▶ **KUTIPAN TEKS**:
Oleh : Haryati, SAg
Penulis adalah Guru PAI SMAN 1 Kertek Wonosobo
Indonesia memiliki berjuta keberagaman, yang menjadikan negara ini kaya akan khasanah perbedaan dalam segala hal. Bentuk keberagaman di Indonesia meliputi keberagaman etnis, suku, ras, budaya, bahasa, juga agama.
Keberagaman yang ada bukan pemecah belah, namun telah menjadi simbol persatuan dalam bingkai Bhinneka Tunggal Ika yang harus dijaga agar tetap utuh dan harmonis.
Dari berbagai macam keberagaman yang dimiliki negara Indonesia, keberagaman beragama menjadi hal yang paling menarik untuk dibahas karena dewasa ini kita mengalami krisis toleransi.
Perbedaan yang ada justru menimbulkan perpecahan dan permusuhan di banyak tempat yang tidak sedikit menimbulkan kerugian baik materiel maupun non materiel.
Seharusnya, perbedaan itu tidak menjadi jurang pemisah, melainkan menjadi penguat agar Indonesia semakin indah sesuai pepatah “Bersatu kita teguh, bercerai kita runtuh”. Indonesia adalah negara yang religius.

▶ **KUMPULAN DATA**:
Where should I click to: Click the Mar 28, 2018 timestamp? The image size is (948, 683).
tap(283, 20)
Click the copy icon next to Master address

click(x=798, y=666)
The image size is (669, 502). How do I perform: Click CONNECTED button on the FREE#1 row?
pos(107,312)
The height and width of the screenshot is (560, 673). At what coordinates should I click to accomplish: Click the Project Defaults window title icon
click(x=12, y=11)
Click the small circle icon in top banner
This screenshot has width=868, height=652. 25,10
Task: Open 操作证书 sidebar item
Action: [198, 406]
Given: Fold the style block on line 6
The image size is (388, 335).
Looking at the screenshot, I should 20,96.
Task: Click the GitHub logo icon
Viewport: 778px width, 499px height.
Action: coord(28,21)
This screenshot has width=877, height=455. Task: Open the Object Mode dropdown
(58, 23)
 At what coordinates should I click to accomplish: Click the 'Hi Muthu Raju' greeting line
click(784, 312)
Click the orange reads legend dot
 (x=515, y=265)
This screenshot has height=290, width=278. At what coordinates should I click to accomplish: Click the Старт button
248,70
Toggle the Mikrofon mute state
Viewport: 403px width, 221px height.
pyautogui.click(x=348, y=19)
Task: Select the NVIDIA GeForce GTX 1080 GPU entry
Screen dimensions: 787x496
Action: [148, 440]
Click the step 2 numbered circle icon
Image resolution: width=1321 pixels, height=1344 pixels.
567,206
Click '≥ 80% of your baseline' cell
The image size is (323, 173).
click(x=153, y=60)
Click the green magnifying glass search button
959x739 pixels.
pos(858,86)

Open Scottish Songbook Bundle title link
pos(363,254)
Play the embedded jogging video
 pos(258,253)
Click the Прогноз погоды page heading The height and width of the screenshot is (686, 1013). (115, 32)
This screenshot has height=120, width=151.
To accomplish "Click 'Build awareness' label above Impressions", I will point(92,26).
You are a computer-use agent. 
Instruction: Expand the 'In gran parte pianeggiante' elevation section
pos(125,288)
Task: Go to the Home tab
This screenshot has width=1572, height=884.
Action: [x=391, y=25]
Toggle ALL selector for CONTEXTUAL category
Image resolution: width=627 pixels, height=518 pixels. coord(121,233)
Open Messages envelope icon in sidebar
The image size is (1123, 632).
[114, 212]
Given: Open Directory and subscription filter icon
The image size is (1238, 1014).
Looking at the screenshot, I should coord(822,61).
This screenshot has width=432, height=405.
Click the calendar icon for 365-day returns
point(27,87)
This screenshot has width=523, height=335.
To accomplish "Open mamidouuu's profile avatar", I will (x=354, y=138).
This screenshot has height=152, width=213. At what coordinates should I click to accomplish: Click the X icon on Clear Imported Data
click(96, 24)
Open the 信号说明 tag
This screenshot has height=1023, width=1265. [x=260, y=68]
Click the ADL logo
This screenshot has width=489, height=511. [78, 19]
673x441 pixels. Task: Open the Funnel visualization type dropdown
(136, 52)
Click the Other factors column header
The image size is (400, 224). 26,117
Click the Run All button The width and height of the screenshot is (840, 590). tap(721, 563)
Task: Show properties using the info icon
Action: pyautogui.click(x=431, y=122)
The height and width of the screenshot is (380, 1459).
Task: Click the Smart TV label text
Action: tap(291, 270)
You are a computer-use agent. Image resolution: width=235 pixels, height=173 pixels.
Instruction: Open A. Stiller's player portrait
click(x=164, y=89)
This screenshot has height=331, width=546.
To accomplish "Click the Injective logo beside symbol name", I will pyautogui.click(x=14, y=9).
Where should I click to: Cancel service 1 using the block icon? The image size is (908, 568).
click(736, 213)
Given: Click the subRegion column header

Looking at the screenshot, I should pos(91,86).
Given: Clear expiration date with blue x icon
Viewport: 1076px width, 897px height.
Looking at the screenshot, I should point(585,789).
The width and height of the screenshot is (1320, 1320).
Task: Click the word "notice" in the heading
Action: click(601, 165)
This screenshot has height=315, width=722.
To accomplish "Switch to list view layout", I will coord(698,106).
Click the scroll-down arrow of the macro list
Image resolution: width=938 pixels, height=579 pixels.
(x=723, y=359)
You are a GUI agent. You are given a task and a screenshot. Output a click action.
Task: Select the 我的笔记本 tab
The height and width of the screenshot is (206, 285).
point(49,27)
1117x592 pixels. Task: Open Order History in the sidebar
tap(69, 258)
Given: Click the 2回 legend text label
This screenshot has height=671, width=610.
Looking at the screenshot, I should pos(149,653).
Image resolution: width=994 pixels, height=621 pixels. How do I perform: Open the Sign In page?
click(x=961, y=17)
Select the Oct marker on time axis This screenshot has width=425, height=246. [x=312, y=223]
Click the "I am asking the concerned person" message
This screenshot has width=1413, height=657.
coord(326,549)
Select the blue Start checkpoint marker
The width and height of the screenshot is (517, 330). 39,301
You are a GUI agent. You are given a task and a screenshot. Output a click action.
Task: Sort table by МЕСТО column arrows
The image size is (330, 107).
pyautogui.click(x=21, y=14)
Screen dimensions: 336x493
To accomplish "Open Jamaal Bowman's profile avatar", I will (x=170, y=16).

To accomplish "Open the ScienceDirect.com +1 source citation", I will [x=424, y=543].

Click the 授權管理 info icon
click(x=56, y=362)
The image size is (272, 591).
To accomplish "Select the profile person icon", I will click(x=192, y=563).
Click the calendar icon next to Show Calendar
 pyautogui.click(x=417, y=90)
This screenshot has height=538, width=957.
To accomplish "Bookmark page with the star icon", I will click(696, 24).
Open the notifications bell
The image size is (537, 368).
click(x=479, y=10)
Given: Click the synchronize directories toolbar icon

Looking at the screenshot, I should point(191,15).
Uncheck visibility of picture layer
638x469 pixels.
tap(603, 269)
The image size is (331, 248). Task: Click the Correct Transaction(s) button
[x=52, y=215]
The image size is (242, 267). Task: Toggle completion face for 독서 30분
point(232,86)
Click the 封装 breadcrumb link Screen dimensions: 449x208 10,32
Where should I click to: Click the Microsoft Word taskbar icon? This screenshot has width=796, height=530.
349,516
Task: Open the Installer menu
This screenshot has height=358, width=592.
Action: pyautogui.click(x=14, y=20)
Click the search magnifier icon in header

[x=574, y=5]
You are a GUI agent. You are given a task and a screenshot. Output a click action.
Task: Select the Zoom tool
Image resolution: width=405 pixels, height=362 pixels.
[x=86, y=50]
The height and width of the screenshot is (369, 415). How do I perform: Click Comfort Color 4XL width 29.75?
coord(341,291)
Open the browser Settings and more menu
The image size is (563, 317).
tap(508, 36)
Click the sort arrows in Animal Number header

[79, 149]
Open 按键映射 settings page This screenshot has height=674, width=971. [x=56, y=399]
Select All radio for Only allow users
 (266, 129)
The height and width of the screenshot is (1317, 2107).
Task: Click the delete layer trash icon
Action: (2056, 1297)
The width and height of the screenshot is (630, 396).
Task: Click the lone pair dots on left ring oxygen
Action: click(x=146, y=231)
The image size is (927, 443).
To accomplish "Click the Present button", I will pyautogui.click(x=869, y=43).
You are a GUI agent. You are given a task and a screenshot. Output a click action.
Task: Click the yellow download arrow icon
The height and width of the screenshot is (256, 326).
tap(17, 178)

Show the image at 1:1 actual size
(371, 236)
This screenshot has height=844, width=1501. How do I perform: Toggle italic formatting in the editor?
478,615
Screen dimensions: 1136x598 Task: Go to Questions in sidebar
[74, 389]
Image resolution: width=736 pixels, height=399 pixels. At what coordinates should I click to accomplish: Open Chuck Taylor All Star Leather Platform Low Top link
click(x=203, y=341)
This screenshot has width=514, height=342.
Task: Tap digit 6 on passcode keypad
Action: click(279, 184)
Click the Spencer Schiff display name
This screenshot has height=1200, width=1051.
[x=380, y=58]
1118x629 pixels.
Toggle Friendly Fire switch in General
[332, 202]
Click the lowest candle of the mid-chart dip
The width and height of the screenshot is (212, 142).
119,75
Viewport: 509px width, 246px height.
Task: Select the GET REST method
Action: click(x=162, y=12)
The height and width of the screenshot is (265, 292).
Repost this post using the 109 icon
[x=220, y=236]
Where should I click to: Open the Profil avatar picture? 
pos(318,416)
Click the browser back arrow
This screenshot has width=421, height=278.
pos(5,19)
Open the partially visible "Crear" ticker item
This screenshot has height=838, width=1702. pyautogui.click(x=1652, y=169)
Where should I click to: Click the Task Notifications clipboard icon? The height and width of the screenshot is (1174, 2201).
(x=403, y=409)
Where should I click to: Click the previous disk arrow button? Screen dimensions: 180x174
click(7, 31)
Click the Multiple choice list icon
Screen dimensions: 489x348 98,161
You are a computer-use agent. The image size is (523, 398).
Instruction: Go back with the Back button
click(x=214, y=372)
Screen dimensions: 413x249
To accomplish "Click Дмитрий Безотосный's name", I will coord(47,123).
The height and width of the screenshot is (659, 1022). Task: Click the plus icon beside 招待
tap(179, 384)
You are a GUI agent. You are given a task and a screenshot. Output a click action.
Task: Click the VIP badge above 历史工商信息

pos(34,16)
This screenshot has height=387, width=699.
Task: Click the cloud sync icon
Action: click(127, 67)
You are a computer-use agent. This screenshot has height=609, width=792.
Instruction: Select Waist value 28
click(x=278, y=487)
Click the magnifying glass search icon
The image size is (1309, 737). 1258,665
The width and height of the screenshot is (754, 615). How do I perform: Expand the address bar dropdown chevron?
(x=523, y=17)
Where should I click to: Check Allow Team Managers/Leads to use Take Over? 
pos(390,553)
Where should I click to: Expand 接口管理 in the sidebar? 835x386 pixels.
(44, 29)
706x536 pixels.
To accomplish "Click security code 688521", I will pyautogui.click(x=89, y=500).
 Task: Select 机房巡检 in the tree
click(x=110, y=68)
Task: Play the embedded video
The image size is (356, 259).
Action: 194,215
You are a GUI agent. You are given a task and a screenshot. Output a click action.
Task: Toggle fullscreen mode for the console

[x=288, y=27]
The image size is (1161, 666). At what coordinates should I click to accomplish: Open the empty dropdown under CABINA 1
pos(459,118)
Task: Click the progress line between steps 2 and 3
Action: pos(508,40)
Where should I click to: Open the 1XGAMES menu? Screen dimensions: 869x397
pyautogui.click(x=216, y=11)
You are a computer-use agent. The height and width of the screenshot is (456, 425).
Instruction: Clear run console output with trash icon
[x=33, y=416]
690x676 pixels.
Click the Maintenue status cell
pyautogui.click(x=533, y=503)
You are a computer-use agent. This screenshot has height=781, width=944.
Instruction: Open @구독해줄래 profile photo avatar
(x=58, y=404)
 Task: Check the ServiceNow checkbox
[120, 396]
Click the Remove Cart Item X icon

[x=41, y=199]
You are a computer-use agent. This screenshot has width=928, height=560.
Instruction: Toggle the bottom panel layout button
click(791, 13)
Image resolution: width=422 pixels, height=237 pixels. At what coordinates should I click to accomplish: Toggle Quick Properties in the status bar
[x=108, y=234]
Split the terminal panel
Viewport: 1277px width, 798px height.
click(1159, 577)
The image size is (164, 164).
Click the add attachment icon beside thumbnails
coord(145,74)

▶ **PETUNJUK TUGAS**: Lanjutkan kutipan teks tentang keberagaman beragama di Indonesia di atas, mulai sesudah kalimat terakhirnya.

▶ **JAWABAN LATIHAN**:
Hal itu, dibuktikan dalam sila pertama Pancasila, yaitu Ketuhanan Yang Maha Esa. Kebebasan dalam beragama telah dijamin dalam UUD 1945 pasal 29 yang menyatakan bahwa negara berdasar atas Ketuhanan Yang Maha Esa dan Negara menjamin kemerdekaan tiap-tiap penduduk untuk memeluk agamanya masing-masing dan untuk beribadat menurut agama dan kepercayaannya itu.
Ada 6 agama yang diakui oleh negara Indonesia, yaitu Islam, Hindu, Budha, Kristen, Katholik, dan Konghucu. Keenam agama tersebut harus bisa hidup berdampingan di masyarakat dengan prinsip toleransi antar umat beragama.
Dalam hal ini negara telah mencetuskan Tri Kerukunan Beragama dalam bentuk : Kerukunan intern umat beragama, Kerukunan antar umat beragama, dan kerukunan antar umat beragama dengan pemerintah.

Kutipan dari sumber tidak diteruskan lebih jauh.